**Task directions:**
Retype the records word for word, starting at the line that contains "You are a computer-use" and ending at the line that contains "Screen dimensions: 960x537".

**Information given:**

-- start --

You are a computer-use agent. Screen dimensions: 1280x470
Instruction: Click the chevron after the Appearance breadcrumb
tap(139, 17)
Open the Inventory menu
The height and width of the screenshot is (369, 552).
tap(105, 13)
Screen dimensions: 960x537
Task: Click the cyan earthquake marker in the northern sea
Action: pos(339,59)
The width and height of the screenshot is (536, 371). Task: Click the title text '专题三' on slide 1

-- end --
-- start --

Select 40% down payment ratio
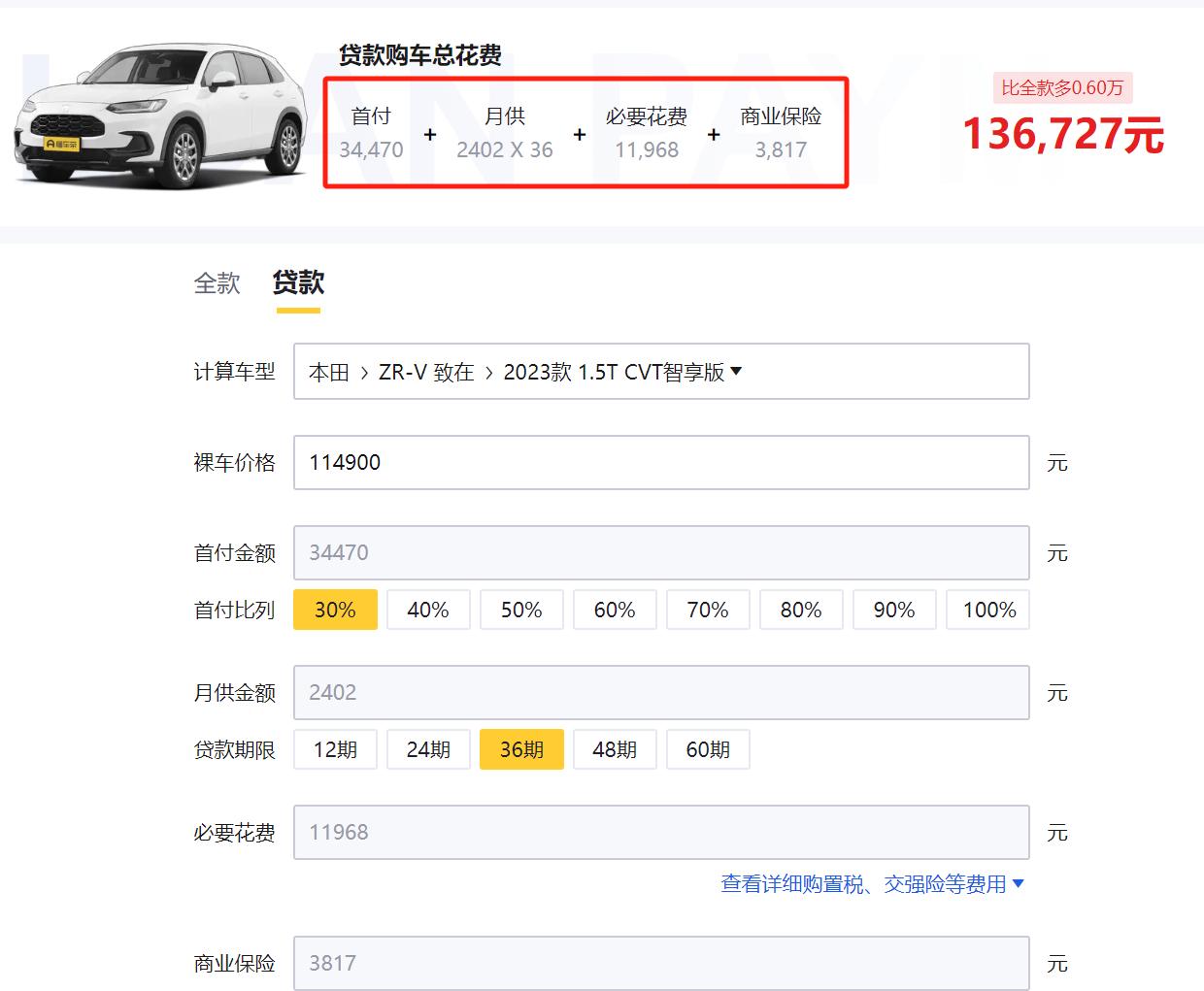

-- end --

**Complete response:**
You are a computer-use agent. Screen dimensions: 1280x470
Instruction: Click the chevron after the Appearance breadcrumb
tap(139, 17)
Open the Inventory menu
The height and width of the screenshot is (369, 552).
tap(105, 13)
Screen dimensions: 960x537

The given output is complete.